The Astro Edit: The Wellness Minibar
Like a lot of people, we try to keep some reasonable habits going during the week. Eating well, skipping the drinks, getting some exercise in. Not for any grand reason, just because we notice the difference when we don't.
Travel tends to disrupt that. The gym is uninspiring so you skip it. You don't know the area well enough to find somewhere decent for lunch. The dinner menu doesn't leave much room for lighter options. There's a lot to unpack there, and most of it is its own conversation.
But the one thing almost no one is thinking about? What's actually in the room.
A lot of your guests are getting in late, hungry, and reaching for whatever's in the minibar. And right now, most rooms aren't making that easy.
They're not looking for a spa. They just want to not feel like they've undone a week of good habits by the time they check out.
The minibar is the most obvious place to start.
So what does yours say about how well you know your guests?
Look at what's in there and ask honestly whether it reflects who's actually staying with you. The KitKat-and-mini-wine format isn't a strategy. It's a default. And for a growing segment of travellers who are actively thinking about what they put in their bodies, it's a mismatch that's hard to miss.
Alcohol is a good example of how fast this is shifting. Consumption has been falling steadily, particularly among younger guests, and it's showing up at the bar and in room more broadly. A minibar stocked exclusively with wine, beer, and spirits is increasingly out of step with a guest who hasn't touched alcohol in two years and isn't planning to start on a Tuesday night in a hotel room. The demand for alcohol-free alternatives has moved well past kombucha and sparkling water. Adaptogenic drinks, functional beverages, and AF cocktail-style options are now a genuine category, and guests who know them are actively looking for them.

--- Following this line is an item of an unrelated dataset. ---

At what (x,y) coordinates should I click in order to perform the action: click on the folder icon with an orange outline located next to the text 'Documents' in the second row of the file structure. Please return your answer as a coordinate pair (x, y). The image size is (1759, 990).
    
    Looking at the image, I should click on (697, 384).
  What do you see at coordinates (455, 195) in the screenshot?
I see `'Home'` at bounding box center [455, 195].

The hotels doing this well overseas have treated the minibar as a genuine reinvention rather than a product swap. The most cited example is the Equinox Hotel in New York City, whose Room Bar carries more than 80 items: adaptogenic teas, performance supplements, beauty treatments, nutritional snacks, and wellness products alongside the usual. It sounds like a lot, but the numbers back it up. Beauty and wellness products now account for around 60% of their total Room Bar revenue, generating roughly $55,000 a month from that space alone. Their VP of Food, Beverage and Spa put it simply: "Our vision was to create a one stop shop for guests who want to not only look good but also feel good."
Not everyone needs 80 products. The Thompson Hotel in Austin took a more considered approach: a Seven-Minute Makeover Mask in the minibar for $15, and a skincare kit in suites with a QR code linking to a short instructional video. Low cost to implement, high perceived value. The Ritz-Carlton in LA went further with a chilled Beauty Fridge, stocked with skincare serums, under-eye masks, and cryotherapy globes, positioning in-room skincare as a spa-adjacent ritual rather than a retail transaction.
The common thread across all of these isn't the price point or the product range. It's curation and intention.
A small selection of genuinely good products, things that support the habits guests are already trying to maintain, will always land better than a shelf full of items that look like an afterthought. Magnesium sprays, sleep aromatherapy oils, adaptogen sachets, a well-chosen AF drink, herbal teas with a specific purpose. Things that say something about the property and meet guests where they actually are at 10pm.
There's also a natural retail moment built in. If a guest discovers something they love in their room, being able to point them to where they can buy it is a straightforward extension of the experience, and a revenue line that continues well after checkout.
The practical starting point
Walk your property the way a guest would, arrival through to departure, and ask honestly where the experience supports someone's health goals and where it doesn't. Then start with the minibar.
You don't need a full overhaul. Pick three to five products that genuinely reflect your guests' habits, present them well, and see what moves. That's usually enough to tell you where to go next.
The minibar isn't a big decision. But it might be the clearest signal in the room about whether you've thought about your guests or just catered to them. Start there, get it right, and build from it.